Does any know Why it happens?

public class Test {
  int conflict = 0;

  public static void main(String[] args) {
    Test test = new Test();
    long start = System.currentTimeMillis();
    int N = 10000000;
    test.nthUglyNumber(N);
    long end = System.currentTimeMillis();
    System.out.println("Time:" + (end - start));


    start = System.currentTimeMillis();
    test.nthUglyNumber2(N);
    end = System.currentTimeMillis();
    System.out.println("Time:" + (end - start));
  }

  public int nthUglyNumber(int n) {
    if (n <= 0) {
      return 0;
    }
    HashSet<Integer> CLOSED = new HashSet<Integer>(5 * n);
    PriorityQueue<Integer> OPEN = new PriorityQueue<Integer>();
    int cur = 1;
    OPEN.add(cur);
    CLOSED.add(cur);
    while (n > 1) {
      n--;
      cur = OPEN.poll();
      int cur2 = cur * 2;
      if (CLOSED.add(cur2)) {
        OPEN.add(cur2);
      }
      // else {
      // conflict++;
      // }
      int cur3 = cur * 3;
      if (CLOSED.add(cur3)) {
        OPEN.add(cur3);
      }
      // else{
      // conflict++;
      // }

      int cur5 = cur * 5;
      if (CLOSED.add(cur5)) {
        OPEN.add(cur5);
      }
      // else{
      // conflict++;
      // }
    }
    return OPEN.peek();
  }

  public int nthUglyNumber2(int n) {
    if (n == 1)
      return 1;
    PriorityQueue<Long> q = new PriorityQueue();
    q.add(1l);

    for (long i = 1; i < n; i++) {
      long tmp = q.poll();
      while (!q.isEmpty() && q.peek() == tmp)
        tmp = q.poll();

      q.add(tmp * 2);
      q.add(tmp * 3);
      q.add(tmp * 5);
    }
    return q.poll().intValue();
  }
}

Answer 1

I don't think that your analysis is taking account of memory management overheads. Each time the GC runs it is going to need to trace and move some or all of the reachable objects in the HashSet . While it is difficult to quantify this in the average case, in the worst case (a full GC) the extra work is O(N) .

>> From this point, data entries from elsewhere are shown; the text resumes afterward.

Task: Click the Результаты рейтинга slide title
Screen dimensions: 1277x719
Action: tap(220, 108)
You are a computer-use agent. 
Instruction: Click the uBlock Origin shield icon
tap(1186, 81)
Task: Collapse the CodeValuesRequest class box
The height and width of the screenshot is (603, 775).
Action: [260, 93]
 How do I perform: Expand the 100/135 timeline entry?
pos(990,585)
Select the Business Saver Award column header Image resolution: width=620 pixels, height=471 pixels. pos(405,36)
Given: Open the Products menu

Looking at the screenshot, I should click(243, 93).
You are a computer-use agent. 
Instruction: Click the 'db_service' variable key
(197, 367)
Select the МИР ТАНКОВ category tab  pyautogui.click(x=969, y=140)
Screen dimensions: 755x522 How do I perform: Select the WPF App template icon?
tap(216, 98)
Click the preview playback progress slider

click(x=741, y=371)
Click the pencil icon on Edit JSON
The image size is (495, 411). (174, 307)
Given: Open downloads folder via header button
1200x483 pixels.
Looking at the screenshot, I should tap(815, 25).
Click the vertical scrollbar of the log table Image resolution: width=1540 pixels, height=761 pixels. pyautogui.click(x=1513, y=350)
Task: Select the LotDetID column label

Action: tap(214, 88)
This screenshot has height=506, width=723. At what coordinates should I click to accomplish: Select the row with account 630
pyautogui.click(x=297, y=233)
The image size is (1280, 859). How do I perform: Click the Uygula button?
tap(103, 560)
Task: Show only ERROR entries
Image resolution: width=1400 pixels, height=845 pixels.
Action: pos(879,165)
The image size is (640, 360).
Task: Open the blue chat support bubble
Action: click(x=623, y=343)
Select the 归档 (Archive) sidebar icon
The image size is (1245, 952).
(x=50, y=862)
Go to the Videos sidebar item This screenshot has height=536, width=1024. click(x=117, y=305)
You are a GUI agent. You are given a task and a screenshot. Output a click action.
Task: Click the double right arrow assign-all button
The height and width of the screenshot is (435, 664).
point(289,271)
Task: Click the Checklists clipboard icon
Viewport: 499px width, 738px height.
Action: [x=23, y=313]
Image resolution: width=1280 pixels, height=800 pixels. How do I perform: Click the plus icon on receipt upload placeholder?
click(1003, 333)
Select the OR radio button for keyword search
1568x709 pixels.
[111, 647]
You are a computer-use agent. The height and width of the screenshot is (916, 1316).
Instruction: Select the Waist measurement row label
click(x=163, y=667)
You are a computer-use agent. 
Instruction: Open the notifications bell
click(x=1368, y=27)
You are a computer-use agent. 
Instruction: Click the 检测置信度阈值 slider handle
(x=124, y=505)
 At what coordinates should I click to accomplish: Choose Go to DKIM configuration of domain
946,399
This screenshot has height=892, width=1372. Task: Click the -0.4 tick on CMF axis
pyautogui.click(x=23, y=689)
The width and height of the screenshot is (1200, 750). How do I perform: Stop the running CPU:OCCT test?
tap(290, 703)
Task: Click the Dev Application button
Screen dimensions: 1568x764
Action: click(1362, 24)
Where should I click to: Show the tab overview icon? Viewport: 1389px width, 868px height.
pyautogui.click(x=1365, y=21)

There could also be secondary memory effects; eg the version with the HashSet will have a larger working set, which will lead to more memory cache misses. This will be most pronounced during garbage collection.

I suggest that you profile the two versions of the code to determine where the extra time is really being consumed.

---

If you are looking for ways to make the cache perform better:

• look for a specialized representation of the set; eg a Bitset or a 3rd-party library.
• consider using a LinkedHashSet and dropping entries once they have passed the window in which cache hits are possible.

Answer 2

Note that when there's no conflict (90% of the cases), you call add twice: one on the HashSet , and one on the PriorityQueue ; while the PrioertyQueue -only solution only calls add once.

Therefore, your HashSet adds an overhead in 90% of the cases, while speeding up only 10% of them.